Any vector A can be written as a sum of basis vectors and magnitudes as in ## A = \sum_{i=1}^n a_i \vec e _i##. In common practice, you will see them as ##A = a_x \hat x + a_y \hat y + a_z \hat z## for 3D space.
A linear dependent set of vectors, I only know by the definition you posted. However, a linearly independent set of k vectors can be defined by the fact that they span a k - dimensional space.
A linear combination of vectors ##\{ \vec v_i \} _{i=1}^N## is any combination of coefficients ##x_i, i=1...N##, in the form ## \vec L = \sum_{i=1}^N x_i \vec v _i##.
Linear independence has been defined by there being only one set of x_i 's that can make ##\vec L = 0## and that is for all the x_i's to be zero.

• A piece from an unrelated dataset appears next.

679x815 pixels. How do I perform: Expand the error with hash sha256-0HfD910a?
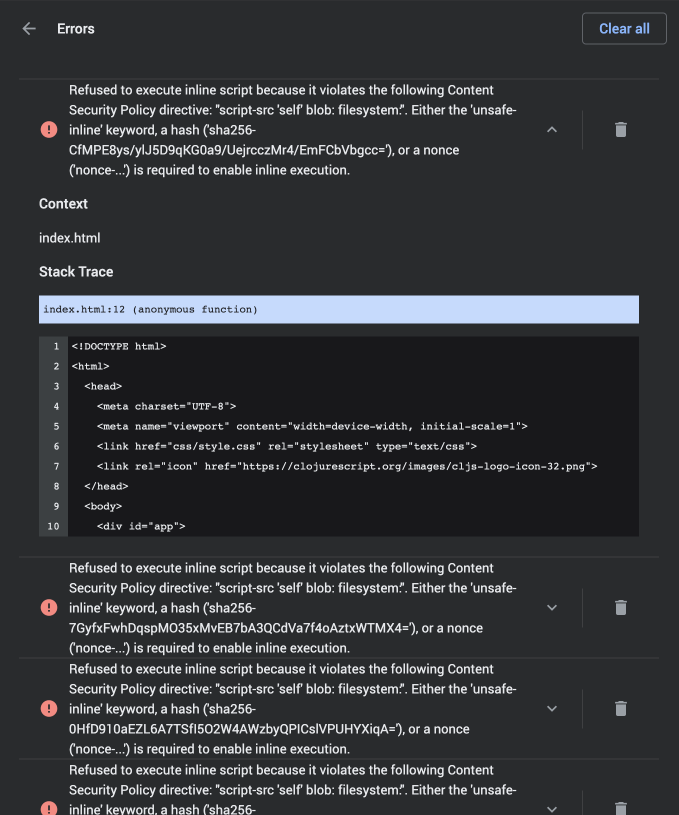[551, 709]
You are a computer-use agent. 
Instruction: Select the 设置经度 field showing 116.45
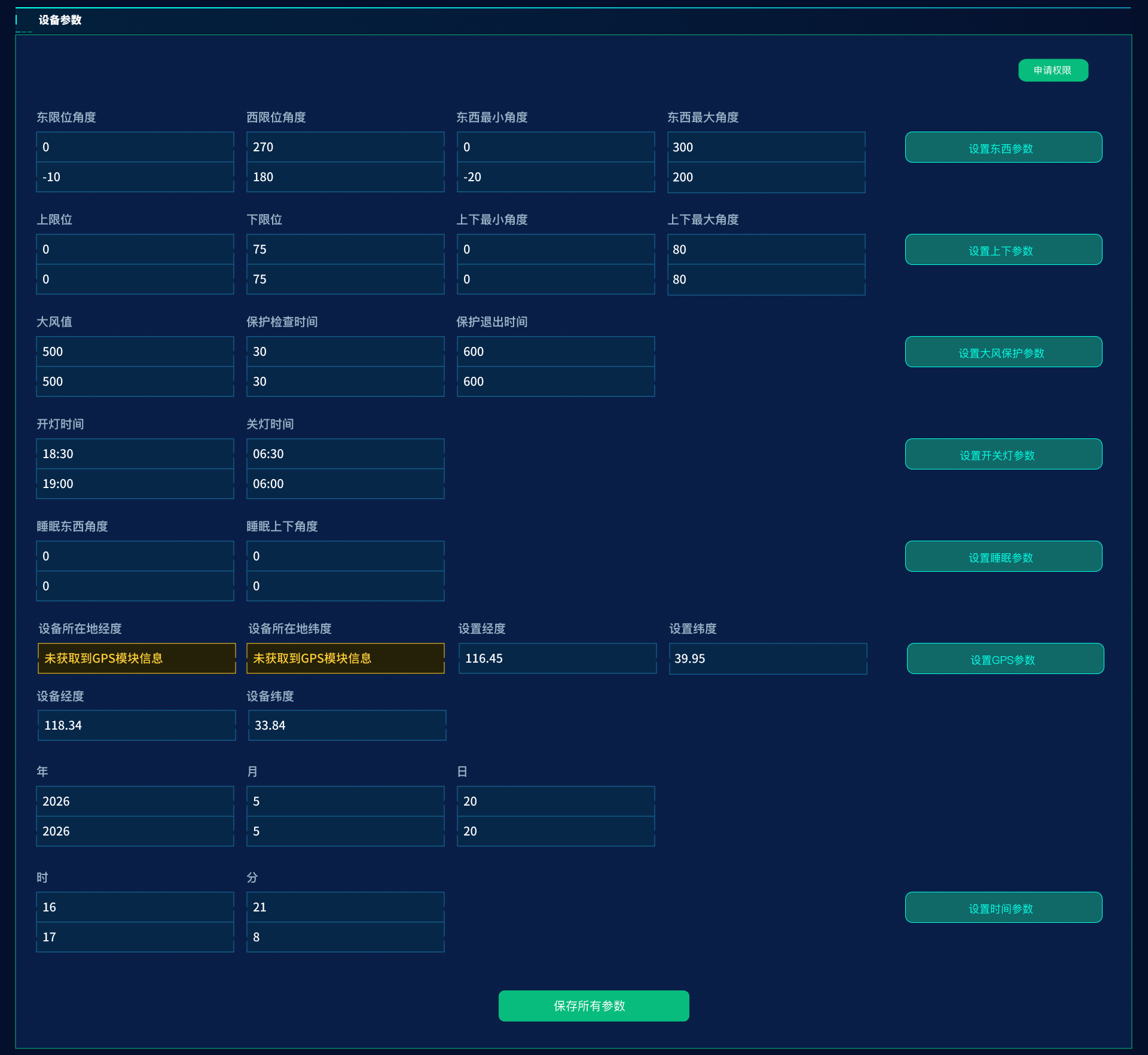[x=557, y=658]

For this problem, you are to show that if a set of vectors is linearly dependent, then at least one of the vectors can be written as a linear combination of the others; and if one of the vectors can be written as a linear combination of the others then set of vectors is linearly dependent.
You will need to know what the question is assuming you know as the definition of linearly dependent vectors.
If a set of N vectors is linearly dependent, then at most it can span N-1 dimensions...you could use this to show that it must be a linear combination of the other vectors.